____ Document excerpt

Environmental impacts of Scottish faba bean-based beer in an integrated beer and animal feed value chain

Sophie Saget*, Marcela Porto Costa, Kirsty Black, Pietro P.M. Iannetta, Moritz Reckling, David Styles, Michael Williams

*Autor correspondente para este trabalho

Resultado de pesquisarevisão de pares

3 Citações (Scopus)

Resumo

Beer is one of the most popular drinks globally and production methods clearly need to become more sustainable. The brewing of legume grains could contribute to improved sustainability through encouraging the diversification of cropped systems and by providing more nutritious local co-products as animal feed. The aim of this study was to assess the potential environmental effect of partially substituting malted barley with grain legumes as an option to mitigate the environmental impact of beer. A Life Cycle Assessment (LCA) was performed to compare a novel Scottish beer produced with malted barley and UK-grown faba beans with a traditional malted barley beer. We considered beer production as part of a multi-functional beer and animal feed value chain, where co-products are used as a high-protein UK-grown animal feed. The environmental performances of the different beers were highly dependent on the system boundaries adopted. The simple attributional LCA indicated that a barley-bean beer could offer environmental savings when alcohol yields are optimised, with environmental burdens that were significantly smaller than those of the barley beer across 6 categories. When boundaries were expanded to include both feed substitution and agricultural rotations, the barley-bean beer with current alcohol yields outperformed the barley beer across 8 impact categories, with a 15 %–17 % smaller climate change burden, mainly due to higher feed substitution achieved from a larger volume of brewing co-products with higher protein concentrations. Therefore, brewers should consider the use of legumes in their brewing recipes to lower their environmental footprint, increasing the availability of more nutritious beer co-products as a local source of animal feed, and diversifying cropping systems while adding novelty to their product range. Different boundaries settings and scenarios should be assessed in a beer LCA, and entire cropping rotations should be integrated to capture a more accurate picture of the agricultural stage.

________
____ Given data

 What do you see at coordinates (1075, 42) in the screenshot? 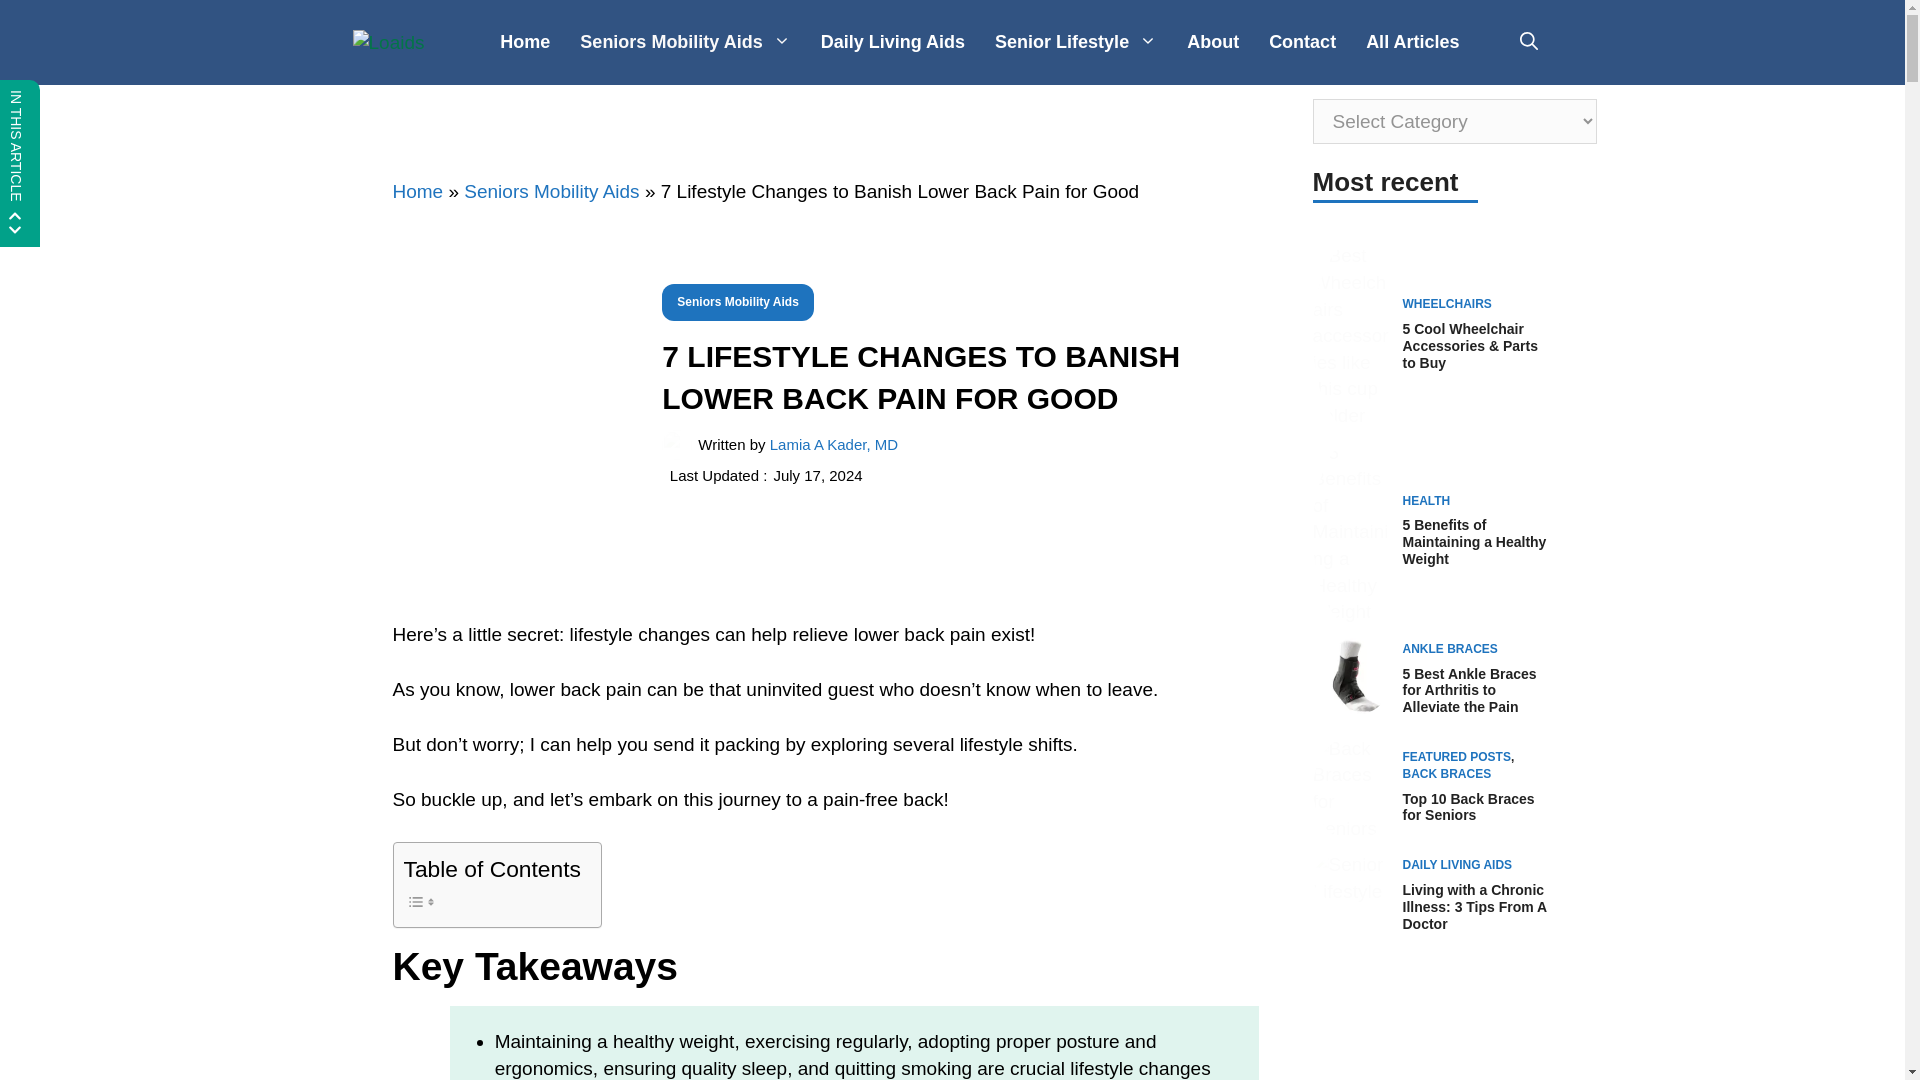
I see `Senior Lifestyle` at bounding box center [1075, 42].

________

→ How to complete this task
Using the abstract on faba bean-based beer, state whether each statement below agrees with it. Answer yes or no for each and quote the deciding words.
1. The study used a Life Cycle Assessment to compare a Scottish beer made with malted barley and faba beans against a traditional malted barley beer.
2. When boundaries were expanded to include feed substitution and agricultural rotations, the barley-bean beer outperformed the barley beer across 6 impact categories.
3. The environmental performances of the beers were largely unaffected by the system boundaries adopted.

→ Written response
1. Yes: "A Life Cycle Assessment (LCA) was performed to compare a novel Scottish beer produced with malted barley and UK-grown faba beans with a traditional malted barley beer."
2. No: "the barley-bean beer with current alcohol yields outperformed the barley beer across 8 impact categories"
3. No: "The environmental performances of the different beers were highly dependent on the system boundaries adopted."